[Rows showing where targets appear]
........

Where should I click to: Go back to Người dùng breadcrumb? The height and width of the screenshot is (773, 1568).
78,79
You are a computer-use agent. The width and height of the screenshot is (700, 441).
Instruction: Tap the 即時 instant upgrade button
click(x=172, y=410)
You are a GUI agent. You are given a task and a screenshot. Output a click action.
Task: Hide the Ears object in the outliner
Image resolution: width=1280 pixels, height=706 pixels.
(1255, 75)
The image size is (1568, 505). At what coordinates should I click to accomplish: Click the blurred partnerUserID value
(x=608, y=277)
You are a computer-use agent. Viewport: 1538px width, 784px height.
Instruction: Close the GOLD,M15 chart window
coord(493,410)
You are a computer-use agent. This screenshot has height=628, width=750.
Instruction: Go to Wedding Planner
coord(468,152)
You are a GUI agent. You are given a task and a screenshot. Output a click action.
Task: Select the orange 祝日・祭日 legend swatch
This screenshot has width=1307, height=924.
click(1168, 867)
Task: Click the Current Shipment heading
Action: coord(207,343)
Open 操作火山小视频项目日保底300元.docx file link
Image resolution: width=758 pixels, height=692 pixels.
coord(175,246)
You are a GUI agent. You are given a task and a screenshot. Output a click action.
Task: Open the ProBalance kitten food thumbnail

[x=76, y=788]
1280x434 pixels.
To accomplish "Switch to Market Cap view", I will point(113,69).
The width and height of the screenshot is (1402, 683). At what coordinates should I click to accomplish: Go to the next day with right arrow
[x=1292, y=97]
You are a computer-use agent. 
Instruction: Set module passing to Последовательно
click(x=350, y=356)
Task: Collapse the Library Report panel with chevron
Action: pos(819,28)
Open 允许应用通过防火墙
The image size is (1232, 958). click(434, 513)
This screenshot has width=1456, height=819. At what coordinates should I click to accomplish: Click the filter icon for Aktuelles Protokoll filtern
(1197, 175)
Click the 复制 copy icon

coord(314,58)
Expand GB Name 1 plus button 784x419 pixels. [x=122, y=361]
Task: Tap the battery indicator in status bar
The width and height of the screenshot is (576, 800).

........

Prompt
Pull out every line from the one containing "The width and height of the screenshot is (1402, 683)." through the end of the rows, and reproduce each line unchanged.

Full answer
The width and height of the screenshot is (1402, 683). At what coordinates should I click to accomplish: Go to the next day with right arrow
[x=1292, y=97]
You are a computer-use agent. 
Instruction: Set module passing to Последовательно
click(x=350, y=356)
Task: Collapse the Library Report panel with chevron
Action: pos(819,28)
Open 允许应用通过防火墙
The image size is (1232, 958). click(434, 513)
This screenshot has width=1456, height=819. At what coordinates should I click to accomplish: Click the filter icon for Aktuelles Protokoll filtern
(1197, 175)
Click the 复制 copy icon

coord(314,58)
Expand GB Name 1 plus button 784x419 pixels. [x=122, y=361]
Task: Tap the battery indicator in status bar
The width and height of the screenshot is (576, 800).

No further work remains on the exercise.